Easy A-llusion (a.k.a.The Scarlet Letter).
Not to be confused with “illusion,” this word comes from “allude” which means to reference something indirectly. Since allusions are implied instead of clearly written out, the words in the poem have to coax the reader into finding out the reference (kinda like a scavenger hunt!). When writing, the author believes that the reference they make in their allusion is something most people know about and can recognize quickly, like a historical figure or event, religious text, famous quote, classic story, or even a piece of art. Depending on the poet’s age and experiences and the poem’s audience, the allusion might be targeted to a specific group of people. When writing your own poems, keep in mind who you expect to be reading your work. Most of your peers will get what you mean if you write about feeling helpless like Katniss without a bow and arrow, but a person from another age group might not. Use allusions to your advantage by bringing in the emotions and ideas that come up when people think about the person, place, story, or event you reference. This can help give your poem that extra oompf and really speak to the reader.
Try to track down the allusions in these examples. Hint: In the video, it's another song. In the poems, they're both stories.
Dante's Inferno (Excerpt)
BY DANTE ALIGHIERI
Even as the little vessel shoves from shore,
Backward, still backward, so he thence withdrew;
And when he wholly felt himself afloat,
There where his breast had been he turned his tail,
And that extended like an eel he moved,
And with his paws drew to himself the air.
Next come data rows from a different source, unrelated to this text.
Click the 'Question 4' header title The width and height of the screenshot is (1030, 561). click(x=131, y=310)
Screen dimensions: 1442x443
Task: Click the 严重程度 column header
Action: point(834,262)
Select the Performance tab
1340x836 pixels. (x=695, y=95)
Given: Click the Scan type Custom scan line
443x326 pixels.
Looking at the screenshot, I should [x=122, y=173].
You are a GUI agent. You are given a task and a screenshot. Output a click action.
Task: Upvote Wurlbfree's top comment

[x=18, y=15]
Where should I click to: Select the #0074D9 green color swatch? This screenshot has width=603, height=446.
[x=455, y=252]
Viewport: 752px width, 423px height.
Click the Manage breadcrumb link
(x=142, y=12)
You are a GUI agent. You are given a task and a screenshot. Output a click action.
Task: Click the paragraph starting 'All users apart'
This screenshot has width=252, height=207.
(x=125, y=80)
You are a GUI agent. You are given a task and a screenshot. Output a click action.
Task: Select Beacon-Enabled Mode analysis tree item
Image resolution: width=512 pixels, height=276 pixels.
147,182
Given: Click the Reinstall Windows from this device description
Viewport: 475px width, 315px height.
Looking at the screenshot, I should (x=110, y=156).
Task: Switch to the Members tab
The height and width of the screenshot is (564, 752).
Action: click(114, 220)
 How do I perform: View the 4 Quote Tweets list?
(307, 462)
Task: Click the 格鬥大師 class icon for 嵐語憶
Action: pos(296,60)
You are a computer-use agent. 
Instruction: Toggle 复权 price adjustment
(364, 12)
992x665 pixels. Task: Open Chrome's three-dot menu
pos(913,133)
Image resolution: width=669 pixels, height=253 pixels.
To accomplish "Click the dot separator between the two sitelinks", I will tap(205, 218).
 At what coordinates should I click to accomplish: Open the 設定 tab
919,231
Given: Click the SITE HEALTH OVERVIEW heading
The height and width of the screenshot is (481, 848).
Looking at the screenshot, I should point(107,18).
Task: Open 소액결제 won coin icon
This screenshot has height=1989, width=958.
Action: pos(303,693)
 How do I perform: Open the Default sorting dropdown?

A greater fear I do not think there was
What time abandoned Phaeton the reins,
Whereby the heavens, as still appears, were scorched;
Nor when the wretched Icarus his flanks
Felt stripped of feathers by the melting wax,
His father crying, "An ill way thou takest!"
Than was my own, when I perceived myself
On all sides in the air, and saw extinguished
The sight of everything but of the monster.
Gretel
BY MARY JO BANG
Mother, I am bare in a mist-mad forest.
Only the moon shows me love.
Winter will crush me: tiny arms, pale feet,
tongue of rust. I have a thousand visions:
you ironing an enormous dress; eating
chocolate and honey, sausage
and a luscious peach; the sun drunk
and easy; spring blowing raw sky
and storm scream; someone running.
You cry, Go, go. Take them, will you?
He does, along the sea road with its
stopped ship fast asleep. In this place
of elaborate beauty, it is late autumn
and mostly quiet, except when
the heaven-born wind wags and flaps
the branch he left tied
to a sere white ash. Silence itself is strategy,
a signed language,
gorgeous, fluid in the hands
of those who learned it in childhood.
You know we were never meant
to live here, only to learn relinquished,
forsworn, to grasp with wet hands the cold
metal of life, then find a way to let go.